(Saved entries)
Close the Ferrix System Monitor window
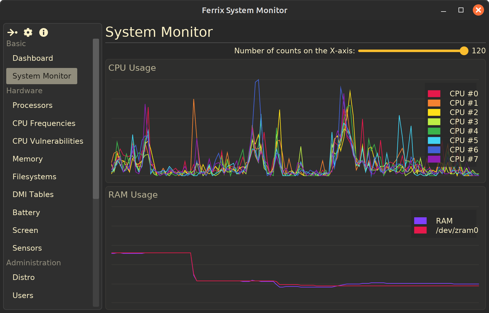(x=478, y=10)
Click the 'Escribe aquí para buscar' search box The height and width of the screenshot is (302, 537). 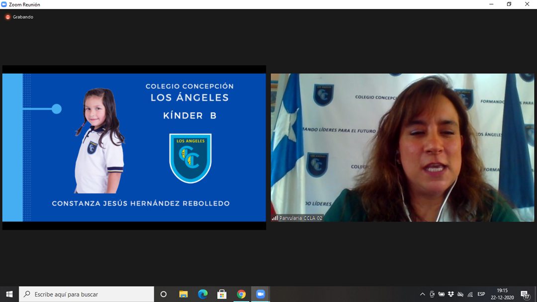87,294
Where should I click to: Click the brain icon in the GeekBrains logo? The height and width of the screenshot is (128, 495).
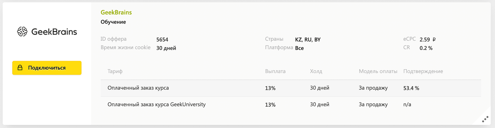[22, 32]

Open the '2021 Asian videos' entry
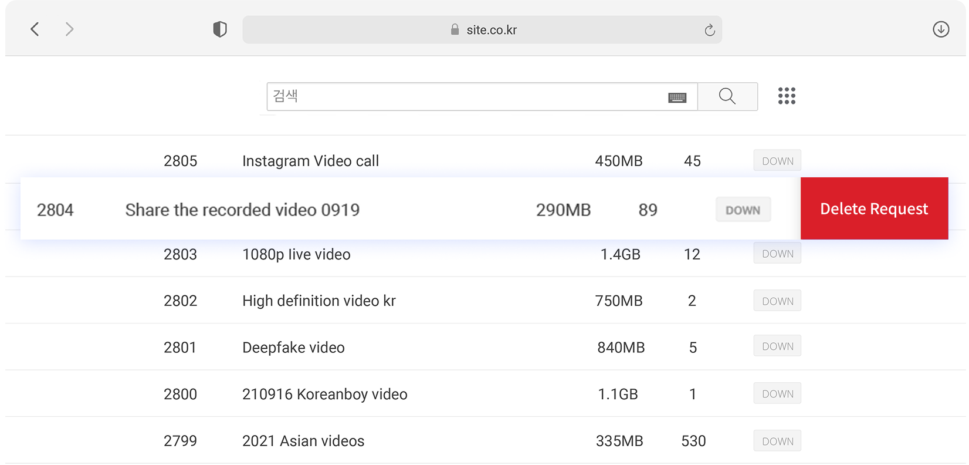tap(303, 441)
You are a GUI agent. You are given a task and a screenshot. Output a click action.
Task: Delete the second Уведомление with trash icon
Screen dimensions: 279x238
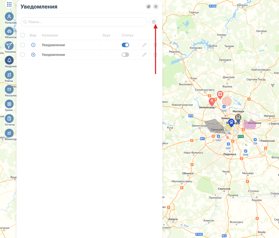pyautogui.click(x=155, y=55)
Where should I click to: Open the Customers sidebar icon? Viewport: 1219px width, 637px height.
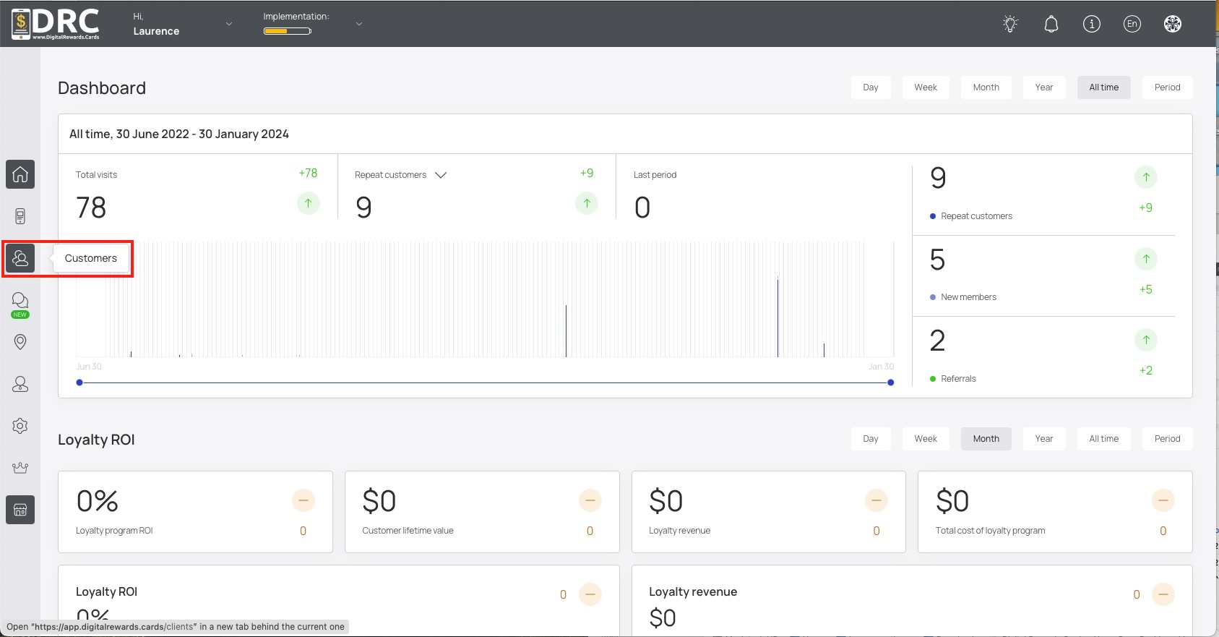point(20,258)
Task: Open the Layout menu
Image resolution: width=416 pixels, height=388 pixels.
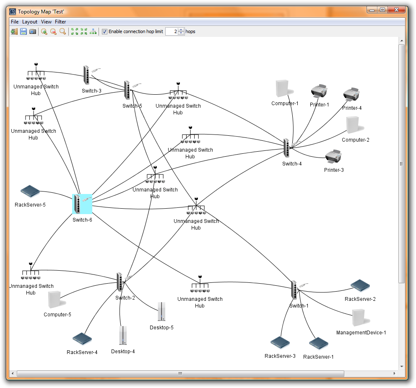Action: tap(29, 21)
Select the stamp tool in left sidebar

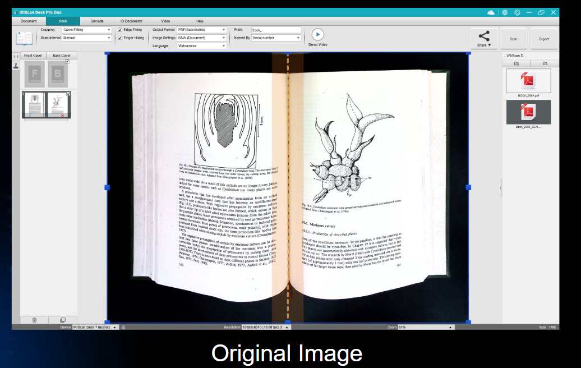[x=16, y=66]
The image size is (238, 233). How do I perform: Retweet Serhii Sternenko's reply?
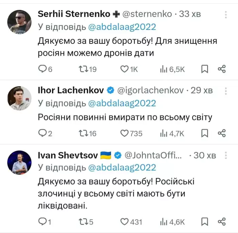tap(88, 69)
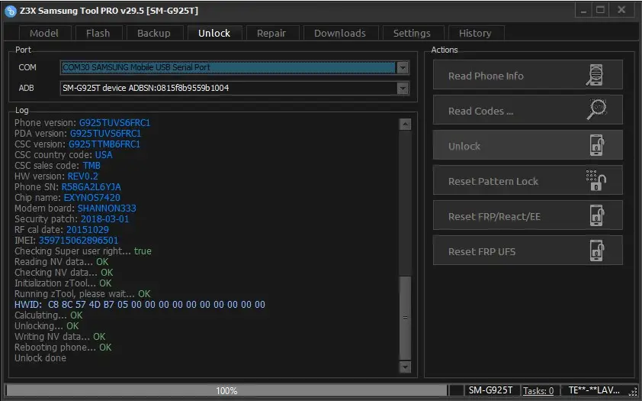This screenshot has width=642, height=401.
Task: Click the phone info icon on Read Phone Info
Action: (x=595, y=76)
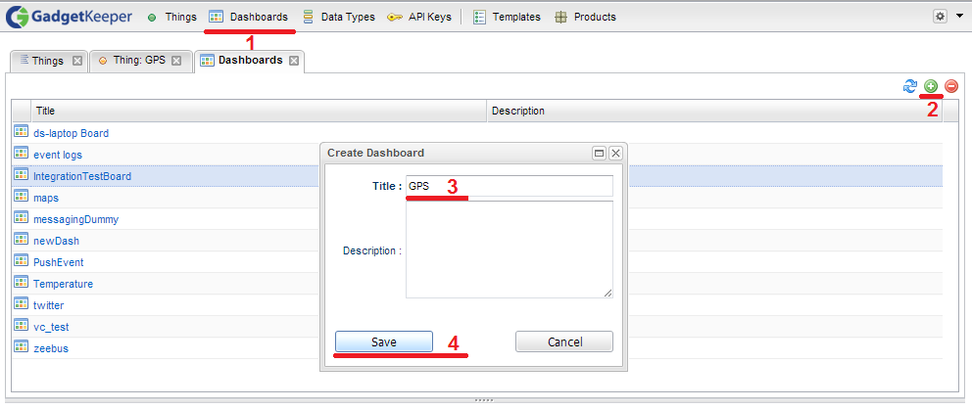The height and width of the screenshot is (409, 972).
Task: Click the settings gear icon
Action: tap(941, 17)
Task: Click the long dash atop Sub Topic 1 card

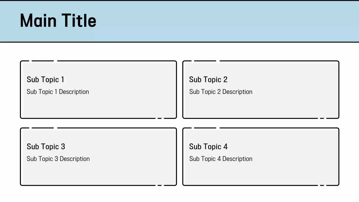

What the task asks: Drop the pictures, then transcribe the lines from the one containing "Select the stamp tool in left sidebar" to the end of the data above, exactly and nothing more.

Response box:
Select the stamp tool in left sidebar

[x=16, y=66]
The image size is (238, 233). How do I perform: Retweet Serhii Sternenko's reply?
tap(88, 69)
This screenshot has width=642, height=401.
Task: Click the phone info icon on Read Phone Info
Action: (x=595, y=76)
The height and width of the screenshot is (409, 972).
Task: Click the settings gear icon
Action: tap(941, 17)
Task: Click the long dash atop Sub Topic 1 card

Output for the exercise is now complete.